Dataset entries
######

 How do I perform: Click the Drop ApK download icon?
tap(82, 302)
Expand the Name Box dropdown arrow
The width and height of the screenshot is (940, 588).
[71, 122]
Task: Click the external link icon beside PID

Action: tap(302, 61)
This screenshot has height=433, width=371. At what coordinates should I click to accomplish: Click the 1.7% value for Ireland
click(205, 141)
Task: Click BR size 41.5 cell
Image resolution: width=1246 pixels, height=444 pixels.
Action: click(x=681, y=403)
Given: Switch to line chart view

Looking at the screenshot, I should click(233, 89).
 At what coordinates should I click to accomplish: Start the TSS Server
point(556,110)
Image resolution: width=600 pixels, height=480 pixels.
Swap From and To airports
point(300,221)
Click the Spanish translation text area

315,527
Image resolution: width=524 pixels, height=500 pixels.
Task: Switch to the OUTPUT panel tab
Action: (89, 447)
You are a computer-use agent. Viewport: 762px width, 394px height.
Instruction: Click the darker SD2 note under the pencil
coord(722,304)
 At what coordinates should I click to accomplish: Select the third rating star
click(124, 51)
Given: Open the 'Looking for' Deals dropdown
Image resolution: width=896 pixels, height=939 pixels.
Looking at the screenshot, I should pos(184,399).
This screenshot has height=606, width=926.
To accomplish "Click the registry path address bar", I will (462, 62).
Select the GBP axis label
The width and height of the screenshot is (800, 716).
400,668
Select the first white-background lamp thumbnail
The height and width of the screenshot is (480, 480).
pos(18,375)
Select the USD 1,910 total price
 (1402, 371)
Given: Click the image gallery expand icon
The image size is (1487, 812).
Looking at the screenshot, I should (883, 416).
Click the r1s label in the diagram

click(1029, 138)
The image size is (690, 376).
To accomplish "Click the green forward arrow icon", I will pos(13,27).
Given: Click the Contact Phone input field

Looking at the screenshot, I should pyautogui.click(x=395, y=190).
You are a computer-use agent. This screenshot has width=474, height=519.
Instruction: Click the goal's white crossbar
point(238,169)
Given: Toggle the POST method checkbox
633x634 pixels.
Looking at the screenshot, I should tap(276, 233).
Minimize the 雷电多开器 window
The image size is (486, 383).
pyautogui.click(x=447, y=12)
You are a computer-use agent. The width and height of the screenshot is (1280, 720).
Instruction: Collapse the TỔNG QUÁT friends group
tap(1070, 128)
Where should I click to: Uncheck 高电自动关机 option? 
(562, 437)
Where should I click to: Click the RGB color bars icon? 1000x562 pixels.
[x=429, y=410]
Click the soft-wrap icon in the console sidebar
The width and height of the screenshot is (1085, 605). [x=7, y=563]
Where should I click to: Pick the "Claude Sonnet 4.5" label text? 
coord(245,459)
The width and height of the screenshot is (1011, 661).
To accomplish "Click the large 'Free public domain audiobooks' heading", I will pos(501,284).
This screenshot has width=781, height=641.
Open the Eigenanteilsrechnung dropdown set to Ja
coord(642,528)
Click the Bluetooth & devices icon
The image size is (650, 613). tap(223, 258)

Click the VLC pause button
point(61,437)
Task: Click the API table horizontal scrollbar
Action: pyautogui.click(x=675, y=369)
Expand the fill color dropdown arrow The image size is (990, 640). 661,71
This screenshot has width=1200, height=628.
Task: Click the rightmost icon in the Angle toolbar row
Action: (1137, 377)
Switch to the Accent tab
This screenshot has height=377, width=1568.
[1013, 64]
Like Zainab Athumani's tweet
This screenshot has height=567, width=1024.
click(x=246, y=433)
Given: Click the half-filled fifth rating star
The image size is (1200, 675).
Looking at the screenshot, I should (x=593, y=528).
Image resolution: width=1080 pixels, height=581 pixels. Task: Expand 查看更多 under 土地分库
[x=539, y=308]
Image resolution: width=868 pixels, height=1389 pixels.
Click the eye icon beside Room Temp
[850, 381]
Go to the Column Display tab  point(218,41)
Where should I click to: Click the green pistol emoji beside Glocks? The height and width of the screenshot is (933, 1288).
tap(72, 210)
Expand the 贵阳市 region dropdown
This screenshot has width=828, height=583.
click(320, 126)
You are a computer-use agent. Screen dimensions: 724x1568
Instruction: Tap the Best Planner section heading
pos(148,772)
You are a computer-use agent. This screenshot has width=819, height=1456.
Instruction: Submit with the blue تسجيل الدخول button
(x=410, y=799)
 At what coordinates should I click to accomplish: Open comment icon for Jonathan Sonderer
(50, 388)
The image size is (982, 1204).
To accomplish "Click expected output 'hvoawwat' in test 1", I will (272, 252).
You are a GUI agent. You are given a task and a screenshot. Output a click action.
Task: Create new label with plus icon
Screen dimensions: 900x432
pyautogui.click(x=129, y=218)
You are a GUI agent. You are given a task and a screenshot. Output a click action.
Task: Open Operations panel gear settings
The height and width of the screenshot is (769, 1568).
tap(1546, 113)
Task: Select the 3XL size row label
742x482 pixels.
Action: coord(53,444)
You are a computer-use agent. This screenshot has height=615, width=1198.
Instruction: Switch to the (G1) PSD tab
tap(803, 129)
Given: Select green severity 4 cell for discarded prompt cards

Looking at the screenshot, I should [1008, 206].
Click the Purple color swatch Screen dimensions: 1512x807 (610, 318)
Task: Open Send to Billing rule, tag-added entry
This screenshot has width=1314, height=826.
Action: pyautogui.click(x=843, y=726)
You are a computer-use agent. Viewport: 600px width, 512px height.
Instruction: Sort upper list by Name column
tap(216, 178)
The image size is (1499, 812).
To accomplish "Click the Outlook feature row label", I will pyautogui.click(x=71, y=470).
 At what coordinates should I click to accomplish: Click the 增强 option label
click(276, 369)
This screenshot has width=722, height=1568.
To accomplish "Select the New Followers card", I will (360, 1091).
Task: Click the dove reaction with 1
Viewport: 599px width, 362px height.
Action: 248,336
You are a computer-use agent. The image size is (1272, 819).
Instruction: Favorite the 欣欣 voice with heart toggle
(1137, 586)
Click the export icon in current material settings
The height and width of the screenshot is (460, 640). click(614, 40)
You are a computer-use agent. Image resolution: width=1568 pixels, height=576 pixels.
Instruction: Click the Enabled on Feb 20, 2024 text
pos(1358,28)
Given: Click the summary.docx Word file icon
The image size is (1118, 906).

######

**YOUR TASK**
Each line above should be copied exactly, with no line missing.

**WRITTEN RESPONSE**
 How do I perform: Click the Drop ApK download icon?
tap(82, 302)
Expand the Name Box dropdown arrow
The width and height of the screenshot is (940, 588).
[71, 122]
Task: Click the external link icon beside PID

Action: tap(302, 61)
This screenshot has height=433, width=371. At what coordinates should I click to accomplish: Click the 1.7% value for Ireland
click(205, 141)
Task: Click BR size 41.5 cell
Image resolution: width=1246 pixels, height=444 pixels.
Action: click(x=681, y=403)
Given: Switch to line chart view

Looking at the screenshot, I should click(233, 89).
 At what coordinates should I click to accomplish: Start the TSS Server
point(556,110)
Image resolution: width=600 pixels, height=480 pixels.
Swap From and To airports
point(300,221)
Click the Spanish translation text area

315,527
Image resolution: width=524 pixels, height=500 pixels.
Task: Switch to the OUTPUT panel tab
Action: (89, 447)
You are a computer-use agent. Viewport: 762px width, 394px height.
Instruction: Click the darker SD2 note under the pencil
coord(722,304)
 At what coordinates should I click to accomplish: Select the third rating star
click(124, 51)
Given: Open the 'Looking for' Deals dropdown
Image resolution: width=896 pixels, height=939 pixels.
Looking at the screenshot, I should pos(184,399).
This screenshot has height=606, width=926.
To accomplish "Click the registry path address bar", I will (462, 62).
Select the GBP axis label
The width and height of the screenshot is (800, 716).
400,668
Select the first white-background lamp thumbnail
The height and width of the screenshot is (480, 480).
pos(18,375)
Select the USD 1,910 total price
 (1402, 371)
Given: Click the image gallery expand icon
The image size is (1487, 812).
Looking at the screenshot, I should (883, 416).
Click the r1s label in the diagram

click(1029, 138)
The image size is (690, 376).
To accomplish "Click the green forward arrow icon", I will pos(13,27).
Given: Click the Contact Phone input field

Looking at the screenshot, I should pyautogui.click(x=395, y=190).
You are a computer-use agent. This screenshot has width=474, height=519.
Instruction: Click the goal's white crossbar
point(238,169)
Given: Toggle the POST method checkbox
633x634 pixels.
Looking at the screenshot, I should tap(276, 233).
Minimize the 雷电多开器 window
The image size is (486, 383).
pyautogui.click(x=447, y=12)
You are a computer-use agent. The width and height of the screenshot is (1280, 720).
Instruction: Collapse the TỔNG QUÁT friends group
tap(1070, 128)
Where should I click to: Uncheck 高电自动关机 option? 
(562, 437)
Where should I click to: Click the RGB color bars icon? 1000x562 pixels.
[x=429, y=410]
Click the soft-wrap icon in the console sidebar
The width and height of the screenshot is (1085, 605). [x=7, y=563]
Where should I click to: Pick the "Claude Sonnet 4.5" label text? 
coord(245,459)
The width and height of the screenshot is (1011, 661).
To accomplish "Click the large 'Free public domain audiobooks' heading", I will pos(501,284).
This screenshot has width=781, height=641.
Open the Eigenanteilsrechnung dropdown set to Ja
coord(642,528)
Click the Bluetooth & devices icon
The image size is (650, 613). tap(223, 258)

Click the VLC pause button
point(61,437)
Task: Click the API table horizontal scrollbar
Action: pyautogui.click(x=675, y=369)
Expand the fill color dropdown arrow The image size is (990, 640). 661,71
This screenshot has width=1200, height=628.
Task: Click the rightmost icon in the Angle toolbar row
Action: (1137, 377)
Switch to the Accent tab
This screenshot has height=377, width=1568.
[1013, 64]
Like Zainab Athumani's tweet
This screenshot has height=567, width=1024.
click(x=246, y=433)
Given: Click the half-filled fifth rating star
The image size is (1200, 675).
Looking at the screenshot, I should (x=593, y=528).
Image resolution: width=1080 pixels, height=581 pixels. Task: Expand 查看更多 under 土地分库
[x=539, y=308]
Image resolution: width=868 pixels, height=1389 pixels.
Click the eye icon beside Room Temp
[850, 381]
Go to the Column Display tab  point(218,41)
Where should I click to: Click the green pistol emoji beside Glocks? The height and width of the screenshot is (933, 1288).
tap(72, 210)
Expand the 贵阳市 region dropdown
This screenshot has width=828, height=583.
click(320, 126)
You are a computer-use agent. Screen dimensions: 724x1568
Instruction: Tap the Best Planner section heading
pos(148,772)
You are a computer-use agent. This screenshot has width=819, height=1456.
Instruction: Submit with the blue تسجيل الدخول button
(x=410, y=799)
 At what coordinates should I click to accomplish: Open comment icon for Jonathan Sonderer
(50, 388)
The image size is (982, 1204).
To accomplish "Click expected output 'hvoawwat' in test 1", I will (272, 252).
You are a GUI agent. You are given a task and a screenshot. Output a click action.
Task: Create new label with plus icon
Screen dimensions: 900x432
pyautogui.click(x=129, y=218)
You are a GUI agent. You are given a task and a screenshot. Output a click action.
Task: Open Operations panel gear settings
The height and width of the screenshot is (769, 1568).
tap(1546, 113)
Task: Select the 3XL size row label
742x482 pixels.
Action: coord(53,444)
You are a computer-use agent. This screenshot has height=615, width=1198.
Instruction: Switch to the (G1) PSD tab
tap(803, 129)
Given: Select green severity 4 cell for discarded prompt cards

Looking at the screenshot, I should [1008, 206].
Click the Purple color swatch Screen dimensions: 1512x807 (610, 318)
Task: Open Send to Billing rule, tag-added entry
This screenshot has width=1314, height=826.
Action: pyautogui.click(x=843, y=726)
You are a computer-use agent. Viewport: 600px width, 512px height.
Instruction: Sort upper list by Name column
tap(216, 178)
The image size is (1499, 812).
To accomplish "Click the Outlook feature row label", I will pyautogui.click(x=71, y=470).
 At what coordinates should I click to accomplish: Click the 增强 option label
click(276, 369)
This screenshot has width=722, height=1568.
To accomplish "Select the New Followers card", I will (360, 1091).
Task: Click the dove reaction with 1
Viewport: 599px width, 362px height.
Action: 248,336
You are a computer-use agent. The image size is (1272, 819).
Instruction: Favorite the 欣欣 voice with heart toggle
(1137, 586)
Click the export icon in current material settings
The height and width of the screenshot is (460, 640). click(614, 40)
You are a computer-use agent. Image resolution: width=1568 pixels, height=576 pixels.
Instruction: Click the Enabled on Feb 20, 2024 text
pos(1358,28)
Given: Click the summary.docx Word file icon
The image size is (1118, 906).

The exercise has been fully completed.